To be specific, let the number of perfect powers which does not exceed $n$ be $\alpha(n)$. If we can prove $\frac{\alpha(2m)}{m}<\frac{1}{3}$ for all $m>N$, then we need to check all $6<n\le N$ manually since we can prove $$\frac{\alpha(2m)}{m}\ge{1 \above 1.5 pt m^2}\sum_{i=1}^m \sum_{j=1}^ma_{ij}$$

The proof of above inequality is simple. Since there are at most $m$ solutions to $i+j=k, 1\le i,j \le m$, one perfect power "contributes" at most $m$ to the sum of $a_{ij}$s.
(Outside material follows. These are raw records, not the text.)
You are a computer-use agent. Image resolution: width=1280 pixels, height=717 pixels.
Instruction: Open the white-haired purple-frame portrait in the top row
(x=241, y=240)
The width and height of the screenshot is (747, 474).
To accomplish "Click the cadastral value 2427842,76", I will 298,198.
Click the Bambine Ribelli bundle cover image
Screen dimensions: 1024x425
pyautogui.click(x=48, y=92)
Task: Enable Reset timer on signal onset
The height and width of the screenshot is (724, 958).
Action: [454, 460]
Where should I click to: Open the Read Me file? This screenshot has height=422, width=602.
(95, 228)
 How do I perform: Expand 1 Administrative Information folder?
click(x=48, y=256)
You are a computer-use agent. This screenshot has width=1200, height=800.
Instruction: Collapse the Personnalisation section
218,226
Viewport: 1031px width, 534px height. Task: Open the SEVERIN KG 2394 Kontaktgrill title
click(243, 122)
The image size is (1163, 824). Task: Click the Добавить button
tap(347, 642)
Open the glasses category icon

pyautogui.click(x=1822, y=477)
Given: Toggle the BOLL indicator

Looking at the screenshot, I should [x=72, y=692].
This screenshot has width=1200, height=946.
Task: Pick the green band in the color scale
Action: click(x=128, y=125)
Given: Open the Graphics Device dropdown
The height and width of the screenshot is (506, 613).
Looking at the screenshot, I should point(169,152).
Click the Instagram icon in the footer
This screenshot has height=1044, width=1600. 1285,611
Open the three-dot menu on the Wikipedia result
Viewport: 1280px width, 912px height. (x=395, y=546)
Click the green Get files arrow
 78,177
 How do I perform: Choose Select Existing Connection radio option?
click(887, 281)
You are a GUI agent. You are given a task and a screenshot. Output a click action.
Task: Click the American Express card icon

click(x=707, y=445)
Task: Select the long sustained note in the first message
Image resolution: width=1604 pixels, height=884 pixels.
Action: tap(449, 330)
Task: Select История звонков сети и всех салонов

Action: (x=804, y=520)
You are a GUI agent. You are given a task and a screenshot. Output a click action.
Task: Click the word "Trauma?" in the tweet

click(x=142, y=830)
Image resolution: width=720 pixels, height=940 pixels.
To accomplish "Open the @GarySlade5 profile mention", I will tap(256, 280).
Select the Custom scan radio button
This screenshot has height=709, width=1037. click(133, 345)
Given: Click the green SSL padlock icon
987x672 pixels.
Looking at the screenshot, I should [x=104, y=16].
It follows ${1/ m^2}\sum_{i=1}^m \sum_{j=1}^ma_{ij} \le (1/m^2) m\alpha(2m)=\alpha(2m)/m$.

There are less than $\sqrt{2n}$ square numbers and $\sqrt[3]{2n}$ cubic numbers which is not $1$ and does not exceed $2n$, and $\sqrt[5]{2n}$ 5-power numbers (note that every 4-power numbers are also squares). Also, since $2^{\log_2{2n}}=2n$, the category of power numbers are less than $\log_2{2n}$. Therefore, the number of perfect powers which is not $1$ and does not exceed $2n$ is at most:$$\sqrt{2n}+\sqrt[3]{2n}+(\log_2{2n}-4)\sqrt[5]{2n}$$ And one can check that this does not exceed $\frac{n}{3}$ if $n \ge 151$. Now one can manually check the ratio does not exceed $\frac{1}{3}$ for small $n$s except $1$ to $30$ and conclude the proof.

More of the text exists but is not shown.